И они поковыляли прочь от разрушенной, затянутой пылью и дымом, полыхающей фермы.
72
Разбуженный вышедшим на связь Метисом, генерал Ольховский в домашнем халате сидел в своем рабочем кабинете, устроенном в одной из комнат большой квартиры.
Льющийся через зеленый абажур старинной настольной лампы свет частично рассеивал полумрак кабинета, оставляя на дубовой столешнице яркое пятно.
Ольховский привычно расположился за внушительным столом, прихлебывая из кружечки маленькими глотками горячий
Запах в кабинете стоял изумительный, но рабочего настроя не было.
Что-то шло не так.
Генералу не давало покоя тревожное ощущение.
Поначалу, когда Ольховский только начинал свою карьеру, подобное ощущение объяснялось неопытностью и неумением полностью подчинять себе собственные эмоции. Потом такие ощущения стали приходить реже. А с годами они появлялись лишь тогда, когда обязательно должно было случиться что-то плохое.
Интуиция, скажет кто-то. И будет во многом прав. Настоящая интуиция в работе разведчика – штука редкостная и бывает далеко не у всех. У Ольховского она была. И никогда не подводила. Он не любил это чувство.
Генерал не был атеистом. Да, в церковь он не ходил, свечки не ставил и перед образами не крестился. Но на комоде в его спальне стояла небольшая иконка в посеребренном окладе. Она досталась ему от родителей.
В трудные минуты Ольховский ставил ее перед собой и напряженно вглядывался в лики святых, будто ища у них помощи и заступничества. И отнюдь не чувствовал себя в этот миг униженным и оскорбленным.
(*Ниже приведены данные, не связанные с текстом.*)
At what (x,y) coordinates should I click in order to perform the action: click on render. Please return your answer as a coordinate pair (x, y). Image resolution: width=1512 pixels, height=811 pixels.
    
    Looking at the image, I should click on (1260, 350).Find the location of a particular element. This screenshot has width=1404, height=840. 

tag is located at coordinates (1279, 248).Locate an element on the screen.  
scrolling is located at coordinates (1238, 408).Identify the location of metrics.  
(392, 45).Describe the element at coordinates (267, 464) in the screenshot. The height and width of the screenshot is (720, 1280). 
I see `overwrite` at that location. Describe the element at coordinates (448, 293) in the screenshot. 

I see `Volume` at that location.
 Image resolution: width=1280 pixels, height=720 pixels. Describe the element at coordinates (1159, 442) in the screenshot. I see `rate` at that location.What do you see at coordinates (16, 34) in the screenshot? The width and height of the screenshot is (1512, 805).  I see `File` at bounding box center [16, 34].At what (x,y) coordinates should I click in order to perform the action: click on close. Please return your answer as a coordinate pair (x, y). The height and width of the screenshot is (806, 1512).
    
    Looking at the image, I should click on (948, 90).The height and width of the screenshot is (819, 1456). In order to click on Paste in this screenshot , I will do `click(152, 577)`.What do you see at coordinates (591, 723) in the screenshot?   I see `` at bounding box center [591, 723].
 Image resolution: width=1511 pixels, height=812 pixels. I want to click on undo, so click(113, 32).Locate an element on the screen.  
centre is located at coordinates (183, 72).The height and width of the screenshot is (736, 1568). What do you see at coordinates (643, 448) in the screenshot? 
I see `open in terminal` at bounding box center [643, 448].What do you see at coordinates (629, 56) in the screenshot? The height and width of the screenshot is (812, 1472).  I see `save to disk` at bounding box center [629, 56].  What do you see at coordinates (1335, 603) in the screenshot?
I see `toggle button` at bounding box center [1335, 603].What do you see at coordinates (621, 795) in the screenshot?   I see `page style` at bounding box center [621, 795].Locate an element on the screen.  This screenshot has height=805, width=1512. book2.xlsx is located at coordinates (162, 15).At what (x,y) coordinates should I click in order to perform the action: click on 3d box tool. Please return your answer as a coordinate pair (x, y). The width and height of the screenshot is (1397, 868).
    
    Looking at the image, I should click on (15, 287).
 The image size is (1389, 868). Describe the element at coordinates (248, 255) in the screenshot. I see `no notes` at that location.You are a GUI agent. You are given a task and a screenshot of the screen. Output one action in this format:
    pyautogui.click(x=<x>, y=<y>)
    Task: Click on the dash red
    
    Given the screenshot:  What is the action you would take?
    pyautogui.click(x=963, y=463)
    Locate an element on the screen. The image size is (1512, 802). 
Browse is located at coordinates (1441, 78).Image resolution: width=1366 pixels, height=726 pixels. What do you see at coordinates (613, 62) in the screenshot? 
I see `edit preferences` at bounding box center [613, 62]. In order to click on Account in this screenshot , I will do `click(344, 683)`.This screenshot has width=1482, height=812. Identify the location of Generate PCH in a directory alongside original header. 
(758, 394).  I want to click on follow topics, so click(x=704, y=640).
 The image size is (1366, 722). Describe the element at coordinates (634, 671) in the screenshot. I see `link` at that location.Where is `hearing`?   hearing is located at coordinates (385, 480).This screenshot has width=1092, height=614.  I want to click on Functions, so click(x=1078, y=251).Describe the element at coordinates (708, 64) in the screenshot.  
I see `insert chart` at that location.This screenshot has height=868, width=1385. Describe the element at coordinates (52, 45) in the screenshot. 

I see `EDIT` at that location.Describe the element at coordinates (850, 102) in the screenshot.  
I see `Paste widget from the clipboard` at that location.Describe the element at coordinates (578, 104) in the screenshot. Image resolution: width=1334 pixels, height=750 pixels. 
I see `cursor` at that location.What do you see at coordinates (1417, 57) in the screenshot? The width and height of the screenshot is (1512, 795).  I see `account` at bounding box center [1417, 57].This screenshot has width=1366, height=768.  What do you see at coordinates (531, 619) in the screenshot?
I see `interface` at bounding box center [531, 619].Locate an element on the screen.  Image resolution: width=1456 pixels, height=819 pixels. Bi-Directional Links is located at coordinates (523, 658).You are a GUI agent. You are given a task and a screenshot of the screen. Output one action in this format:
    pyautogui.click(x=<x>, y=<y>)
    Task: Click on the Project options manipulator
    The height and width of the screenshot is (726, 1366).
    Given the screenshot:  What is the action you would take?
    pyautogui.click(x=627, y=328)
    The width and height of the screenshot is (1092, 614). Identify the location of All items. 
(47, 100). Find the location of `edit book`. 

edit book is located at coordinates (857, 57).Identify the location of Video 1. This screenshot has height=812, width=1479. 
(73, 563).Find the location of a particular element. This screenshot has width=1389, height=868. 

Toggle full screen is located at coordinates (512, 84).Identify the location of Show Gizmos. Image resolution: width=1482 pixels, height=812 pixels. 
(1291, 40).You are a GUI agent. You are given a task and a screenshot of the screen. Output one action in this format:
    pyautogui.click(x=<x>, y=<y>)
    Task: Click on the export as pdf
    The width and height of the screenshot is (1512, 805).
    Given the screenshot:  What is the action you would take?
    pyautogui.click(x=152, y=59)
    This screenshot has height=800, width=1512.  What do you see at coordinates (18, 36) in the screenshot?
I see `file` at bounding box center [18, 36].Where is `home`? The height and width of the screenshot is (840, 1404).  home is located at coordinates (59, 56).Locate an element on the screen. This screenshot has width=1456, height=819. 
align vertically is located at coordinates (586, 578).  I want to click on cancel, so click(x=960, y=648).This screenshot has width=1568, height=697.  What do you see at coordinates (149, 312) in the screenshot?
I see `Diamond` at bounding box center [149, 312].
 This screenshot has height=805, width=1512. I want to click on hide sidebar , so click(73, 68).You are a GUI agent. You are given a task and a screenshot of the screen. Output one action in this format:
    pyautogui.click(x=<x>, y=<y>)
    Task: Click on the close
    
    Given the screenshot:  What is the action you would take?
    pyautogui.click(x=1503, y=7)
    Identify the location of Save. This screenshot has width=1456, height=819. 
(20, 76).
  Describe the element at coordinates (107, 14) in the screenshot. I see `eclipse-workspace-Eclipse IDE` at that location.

Разумеется, он не афишировал свои религиозные чувства перед товарищами по партии. Настоящему коммунисту полагалось верить в науку, в учение Маркса и Ленина и оставаться на материалистической позиции.
Для всех он был кремень и твердый профи. Никто не знал, каково ему отправлять людей зачастую на смерть и жить с этой виной перед высшими силами. Что творилось в его душе, посторонним и даже домашним было неведомо.
От исхода операции зависело многое. Доставленные Доком материалы обещали настоящий прорыв в генной инженерии. Да что там прорыв! Взрыв! Переворот в науке, опровергающий многие ее постулаты. Ольховский понимал, что эта операция самая значительная в его карьере. Для успешного завершения нужно больше информации, а вот ее-то и недостаточно. Группе Метиса, как всегда, выпала самая сложная часть работы. Именно для таких «острых» акций она и была сформирована.
После контакта с Метисом генерал немедленно отдал несколько распоряжений. Одна команда по цепочке дошла до командира роты десантников. А вторая – до экипажа транспортника.
Очередное распоряжение Ольховский отдал подчиненному, который находился на аэродроме вместе с десантниками. У подчиненного с собой имелся пакет, который надлежало вскрыть с набором высоты. В задачу подчиненного входило проконтролировать время вскрытия пакета – ни раньше ни позже.
А немного погодя поступил доклад: самолет, вероятно, сбит вместе с десантом. Спастись никому не удалось. У ребят не было ни одного шанса.